Il nostro secolo può essere definito il secolo della “multimedialità” e l’interrogativo di fondo che ci poniamo in questa cultura elettronica è il chiedersi se c’è ancora posto per il libro o esso è destinato ad uscire di scena. Alcuni hanno sostenuto in più occasioni la morte del libro o l’assassinio del libro da parte della televisione, per es o dell’ipertesto. Ma il libro è sempre un’esperienza a cui l’uomo non vorrà mai rinunciare: non basta leggere, occorre saper scegliere cosa vale la pena di leggere. 

Sant’ Agostino affermava: “Il Mondo è un libro e coloro che non viaggiano leggono solo una pagina.”

Orbene il libro rappresenta non l’orizzonte pressochè esaustivo del processo di apprendimento, come spesso è avvenuto, ma diventa uno dei tanti strumenti di cui l’uomo può disporre nei suoi processi di ricerca. Si tratta, cioè di assegnare una diversa identità al libro, non come matrice condizionante di sapere, bensì come strumento per la costruzione del sapere. Oggi, cioè, si guarda al libro non come al luogo di sistemazione del sapere, bensì come ad un insieme di pagine e contenuti che aspettano di essere interpretati, integrati, strutturati.  Leonardo Sciascia affermava che “Il libro è una cosa: lo si può mettere su un tavolo e guardarlo soltanto, ma se lo apri e lo leggi diventa un mondo”.

Il libro cioè è uno strumento che aspetta di essere esplorato con intelligenza, che non si impone, ma si presta, non irrigidisce, ma alimenta, è lo specchio del nostro io.

Attraverso il libro l’individuo è portato a trovare risposte sempre più adeguate ai suoi problemi, alle sue esigenze, alle sue aspettative e il gusto del leggere, pertanto sollecita sempre più la capacità di autonomia cognitiva da parte dello stesso individuo, che si fa ricercatore e operatore del proprio sapere.                   

L’uomo non è un “io” separato dal mondo e messo in comunicazione con esso per mezzo delle sensazioni, egli è un organismo entro la natura che interagisce con l’ambiente, per cui da sempre l’uomo ha sentito il bisogno di raccontarsi, per es. i ragazzi tratteggiati dalla penna di scrittori, come Pasolini, ci vengono incontro con tutta la loro ricchezza esistenziale. Sono figure vive, concrete, non soggetti astratti di categorie sociologiche. E’ un modo per far parlare i ragazzi, per parlare con i ragazzi, usando la bellezza della letteratura, gli occhi partecipi dello scrittore e non la lente neutrale dello studioso.  

I libri non perdono mai il loro fascino, anzi con le nuove tecnologie informatiche, moltiplicano la forza di attrazione e la capacità di incuriosire. Quotidiani e televisione sono lo specchio del mondo e la scrittura è la risposta ad un reale bisogno comunicativo.

Leggere seriamente i testi degli autori antichi greci e latini, per es. significa consentire loro, di essere delle occasioni di sviluppo profondo per l’interiorità, l’espressività e l’eticità di noi lettori. Accostare le opere di oltre un millennio di cultura occidentale ha senso se il confronto con esse permette al singolo individuo di valutare la qualità e lo spessore umano dei propri sentimenti e delle proprie passioni; potenzia la raffinatezza, la fondatezza e la penetratività del proprio modo di esprimersi; ha senso se centra l’attenzione sul senso della propria vita e sui valori che la possono orientare.
------------------------------------------------------------
▸ **Attività da svolgere**
(1) Copia dal brano sul libro il tratto che va da “Il nostro secolo” fino a “pena di leggere.”.
(2) Rispondi alle seguenti domande sul brano sul libro:
(a) Secondo la frase attribuita a Sant’Agostino, che cosa leggono coloro che non viaggiano?
(b) Quale scrittore viene nominato come autore di ritratti di ragazzi?
(c) Secondo Leonardo Sciascia, che cosa diventa il libro se lo si apre e lo si legge?
------------------------------------------------------------
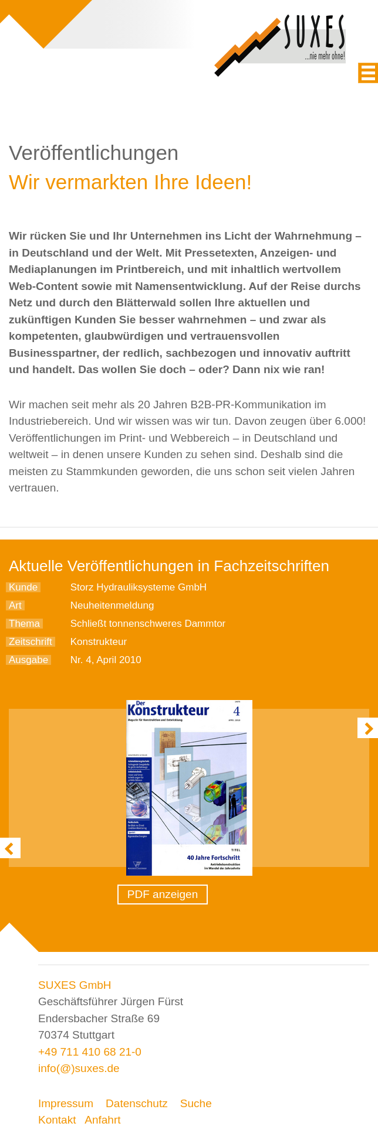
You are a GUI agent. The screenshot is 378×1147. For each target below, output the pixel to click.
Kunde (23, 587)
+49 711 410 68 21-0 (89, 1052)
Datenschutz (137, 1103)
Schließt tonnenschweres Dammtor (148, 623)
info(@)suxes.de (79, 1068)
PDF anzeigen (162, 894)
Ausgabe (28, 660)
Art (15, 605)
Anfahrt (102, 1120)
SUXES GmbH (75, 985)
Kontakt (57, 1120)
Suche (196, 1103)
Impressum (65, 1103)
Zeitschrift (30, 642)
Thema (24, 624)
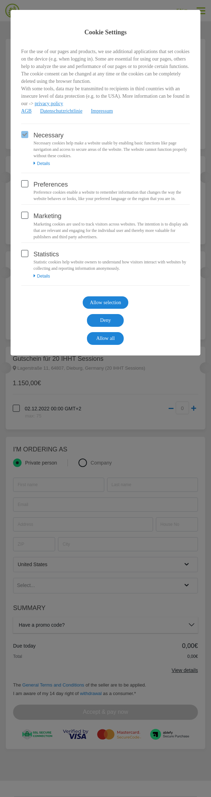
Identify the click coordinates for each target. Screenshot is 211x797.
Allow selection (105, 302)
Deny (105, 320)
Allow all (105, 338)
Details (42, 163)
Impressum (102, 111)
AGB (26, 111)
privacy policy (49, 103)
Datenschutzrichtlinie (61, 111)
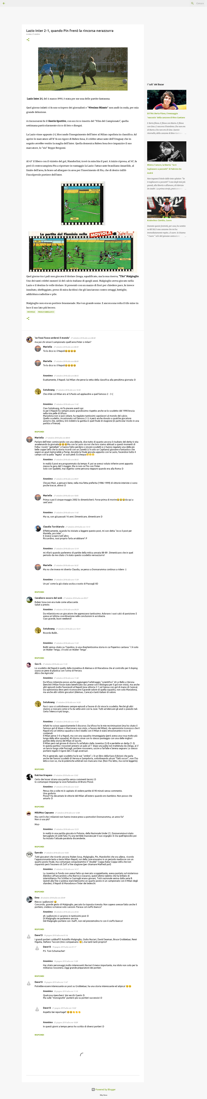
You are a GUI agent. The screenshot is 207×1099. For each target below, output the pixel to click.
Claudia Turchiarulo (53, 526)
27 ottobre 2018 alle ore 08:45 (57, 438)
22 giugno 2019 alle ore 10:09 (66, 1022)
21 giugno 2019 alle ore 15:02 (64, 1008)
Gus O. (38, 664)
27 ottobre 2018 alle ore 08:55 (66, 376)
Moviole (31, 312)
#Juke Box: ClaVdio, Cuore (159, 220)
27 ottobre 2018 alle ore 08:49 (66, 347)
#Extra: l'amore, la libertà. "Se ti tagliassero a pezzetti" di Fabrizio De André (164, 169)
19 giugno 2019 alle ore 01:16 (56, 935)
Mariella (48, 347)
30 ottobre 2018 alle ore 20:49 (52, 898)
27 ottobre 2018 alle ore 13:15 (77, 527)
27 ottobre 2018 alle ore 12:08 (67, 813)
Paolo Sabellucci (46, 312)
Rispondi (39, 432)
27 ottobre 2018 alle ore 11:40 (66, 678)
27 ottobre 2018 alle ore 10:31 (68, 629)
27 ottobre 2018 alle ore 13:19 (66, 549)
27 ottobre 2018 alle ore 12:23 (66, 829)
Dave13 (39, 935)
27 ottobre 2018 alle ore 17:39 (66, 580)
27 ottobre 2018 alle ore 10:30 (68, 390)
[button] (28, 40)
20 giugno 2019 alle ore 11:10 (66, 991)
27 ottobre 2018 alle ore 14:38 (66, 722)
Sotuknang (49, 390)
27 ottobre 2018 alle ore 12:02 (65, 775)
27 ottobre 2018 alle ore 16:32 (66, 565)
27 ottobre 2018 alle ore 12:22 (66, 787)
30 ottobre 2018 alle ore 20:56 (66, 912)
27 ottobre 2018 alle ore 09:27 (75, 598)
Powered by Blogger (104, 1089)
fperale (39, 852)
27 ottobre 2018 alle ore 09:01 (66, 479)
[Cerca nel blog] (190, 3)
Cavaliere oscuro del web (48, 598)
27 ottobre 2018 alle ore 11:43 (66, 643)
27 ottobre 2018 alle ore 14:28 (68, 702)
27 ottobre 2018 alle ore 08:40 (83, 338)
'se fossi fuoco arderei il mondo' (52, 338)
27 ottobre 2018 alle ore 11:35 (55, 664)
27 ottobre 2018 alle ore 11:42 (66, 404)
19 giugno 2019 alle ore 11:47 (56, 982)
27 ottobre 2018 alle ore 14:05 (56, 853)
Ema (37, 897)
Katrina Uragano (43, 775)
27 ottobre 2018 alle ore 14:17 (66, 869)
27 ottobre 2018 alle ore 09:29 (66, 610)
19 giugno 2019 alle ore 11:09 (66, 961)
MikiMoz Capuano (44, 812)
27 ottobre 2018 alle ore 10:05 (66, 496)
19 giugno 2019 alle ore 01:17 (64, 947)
------------------------------------------------------------
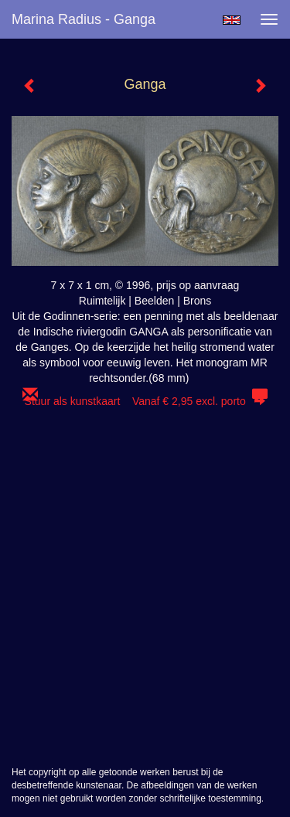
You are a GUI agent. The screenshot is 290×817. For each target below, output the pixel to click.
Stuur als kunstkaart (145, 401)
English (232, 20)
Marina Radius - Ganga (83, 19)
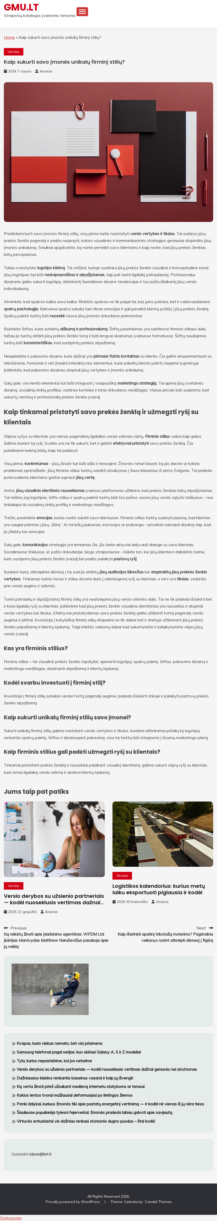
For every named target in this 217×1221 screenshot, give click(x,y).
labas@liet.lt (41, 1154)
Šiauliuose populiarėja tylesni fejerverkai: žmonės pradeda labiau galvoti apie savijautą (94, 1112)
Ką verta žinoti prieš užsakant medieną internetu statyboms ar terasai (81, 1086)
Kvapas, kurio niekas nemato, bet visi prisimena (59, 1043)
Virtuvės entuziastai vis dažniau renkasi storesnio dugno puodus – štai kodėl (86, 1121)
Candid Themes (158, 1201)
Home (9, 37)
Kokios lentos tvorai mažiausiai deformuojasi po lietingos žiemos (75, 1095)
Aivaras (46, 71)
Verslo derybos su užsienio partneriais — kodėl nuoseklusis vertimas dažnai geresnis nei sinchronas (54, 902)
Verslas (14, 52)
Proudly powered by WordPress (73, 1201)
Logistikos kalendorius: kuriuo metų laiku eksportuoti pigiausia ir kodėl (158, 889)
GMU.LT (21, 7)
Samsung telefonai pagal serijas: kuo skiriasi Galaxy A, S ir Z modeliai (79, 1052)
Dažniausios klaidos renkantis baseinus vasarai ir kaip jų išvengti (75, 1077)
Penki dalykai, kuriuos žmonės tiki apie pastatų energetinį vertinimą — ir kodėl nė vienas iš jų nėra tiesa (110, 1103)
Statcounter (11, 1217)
------------------------------------------------------------
▸ **Soluzioni svolte**
(1)
Il nostro secolo può essere definito il secolo della “multimedialità” e l’interrogativo di fondo che ci poniamo in questa cultura elettronica è il chiedersi se c’è ancora posto per il libro o esso è destinato ad uscire di scena. Alcuni hanno sostenuto in più occasioni la morte del libro o l’assassinio del libro da parte della televisione, per es o dell’ipertesto. Ma il libro è sempre un’esperienza a cui l’uomo non vorrà mai rinunciare: non basta leggere, occorre saper scegliere cosa vale la pena di leggere.

(2)
(a) Solo una pagina.
(b) Pasolini.
(c) Un mondo.